▶ **Extracted text**
────
I only wrote 2.5 pages. My 1SG only had me change a couple words, and flip one sentence, and thought it was good. I didn’t show it to anyone else here though. I worried about it being read out in court. They all were, and while I was worried, I think afterwards I was glad people could see what an impact Robert has had on all of us. I was reading the live tweets. I was outside with Matt, and all he heard was, “Oh God”, and turned around to see a tear rolling down my eye. I read him the line from one of the other girls. santatweetIt says, “As a child, I never wanted Santa to come into my room at night to leave presents”

I think this may be one of the saddest things I’ve ever read. I don’t believe in God, but I love Santa. To think a child was so terrified of people they didn’t even want Santa to come at Christmas is just fucking heartbreaking. I’m sure Robert is too arrogant to care that he broke little pieces off all of us, but I hope he was listening yesterday. I hope when he gets back to prison, he understand our words. I hope he comes to understand the meaning of No Means No, and what it’s like to be terrified of being assaulted by someone else who is higher up the food chain in prison.

I was watching the tweets, and Jodie told me “Very intense stuff. Lots of parallels between different victims’ statements re: effects and feelings”.  One man had such a profound effect on so many people. I wonder how many other girls he has destroyed. There were more of us. Some came forward and couldn’t get charges, some chose not to be a part of the process.  Some are still living in denial, because that’s easier for them. I won’t judge anyone. People have to deal with it the best way they know how.

While Robert wasn’t sentenced yesterday – he comes back on the 16th for the final sentencing, Max Clifford also went to court yesterday.
────
▶ **Study questions**
1. Transcribe the stretch of the post from "I was watching" through "to court yesterday.".
2. According to the post, on what date does Robert come back for his final sentencing?
The material after this post comes from an unrelated source.

▶ **Stored data**
────
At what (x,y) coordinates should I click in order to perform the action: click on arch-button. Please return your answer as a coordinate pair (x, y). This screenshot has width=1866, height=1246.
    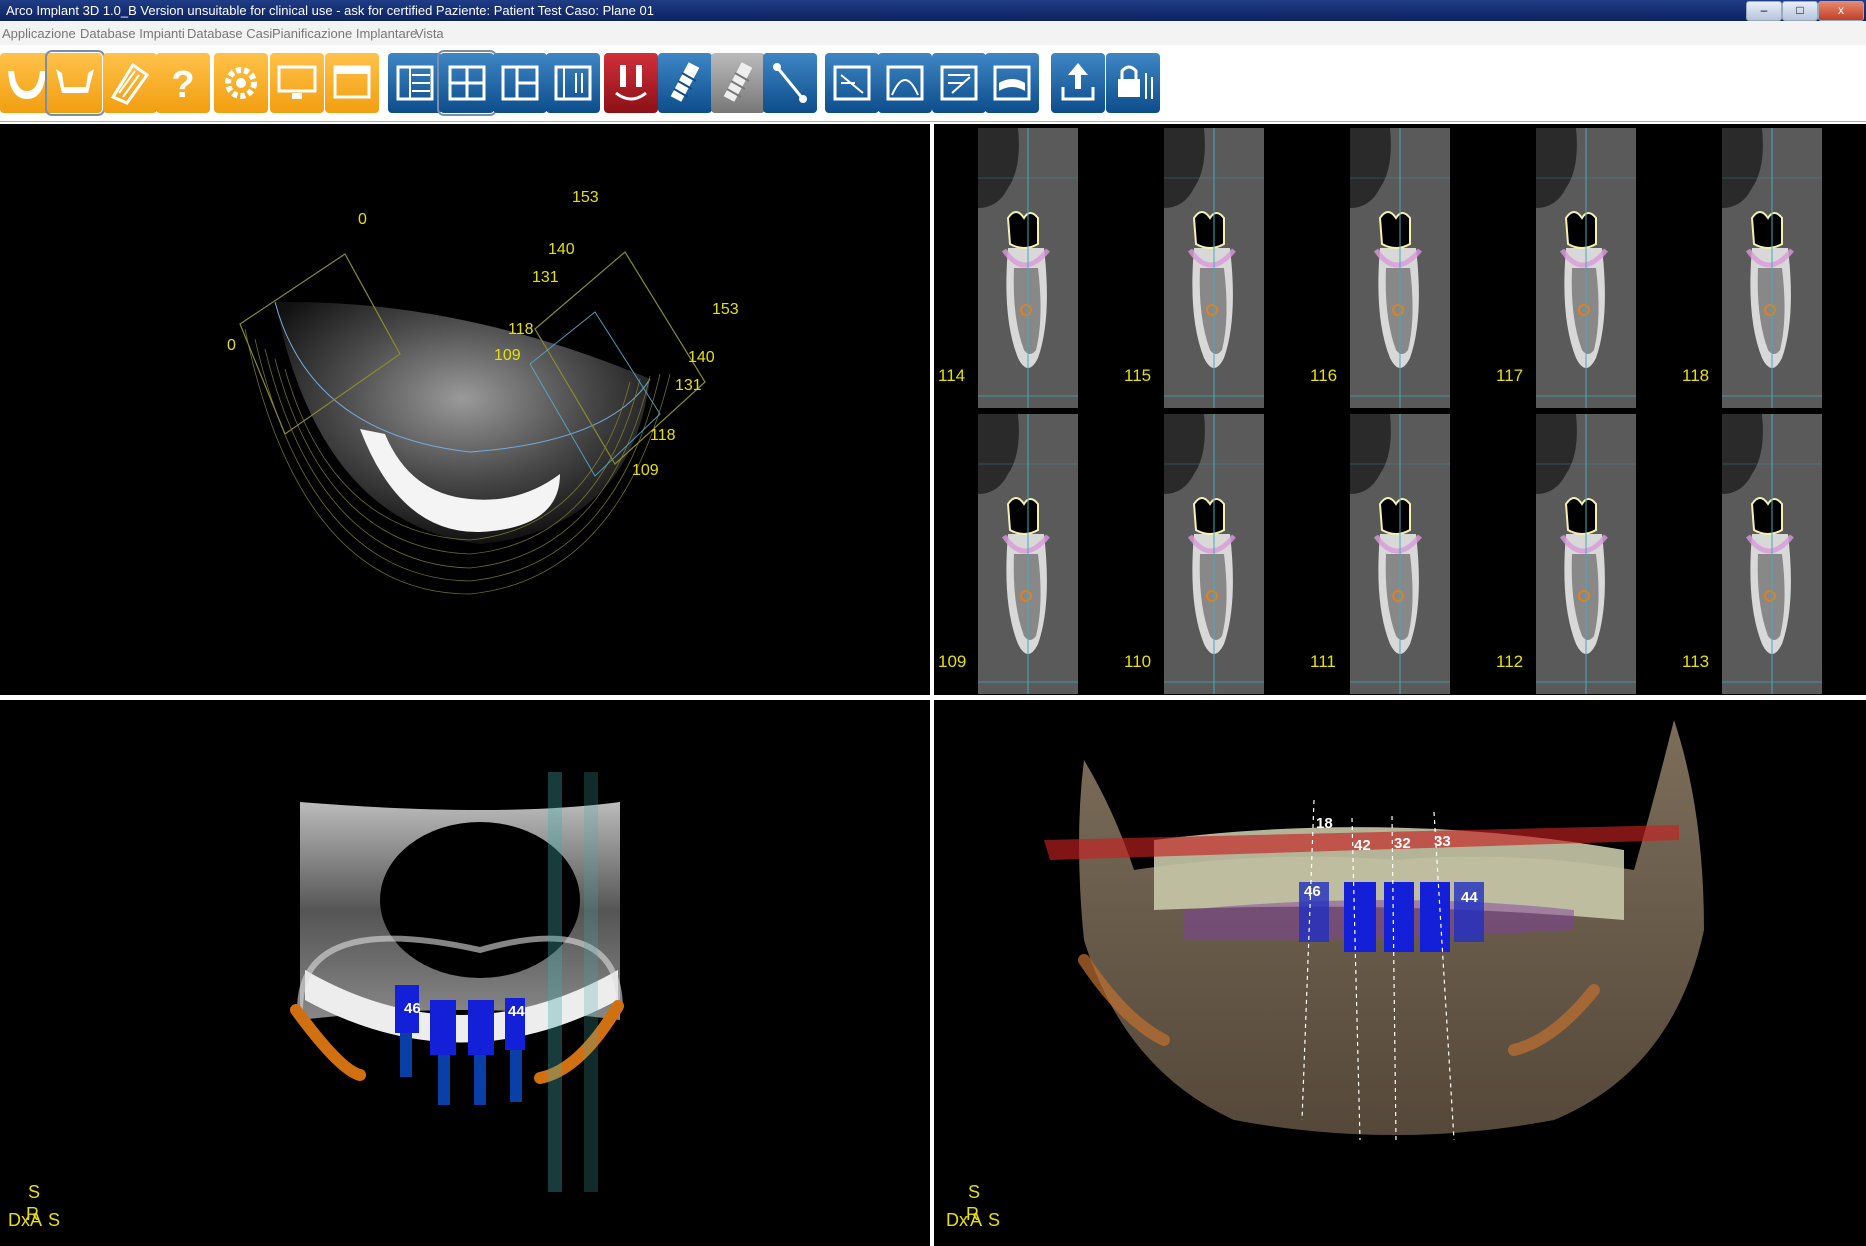
    Looking at the image, I should click on (27, 83).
────
▶ **Task-by-task outputs**
1.
I was watching the tweets, and Jodie told me “Very intense stuff. Lots of parallels between different victims’ statements re: effects and feelings”.  One man had such a profound effect on so many people. I wonder how many other girls he has destroyed. There were more of us. Some came forward and couldn’t get charges, some chose not to be a part of the process.  Some are still living in denial, because that’s easier for them. I won’t judge anyone. People have to deal with it the best way they know how.

While Robert wasn’t sentenced yesterday – he comes back on the 16th for the final sentencing, Max Clifford also went to court yesterday.

2. He comes back on the 16th.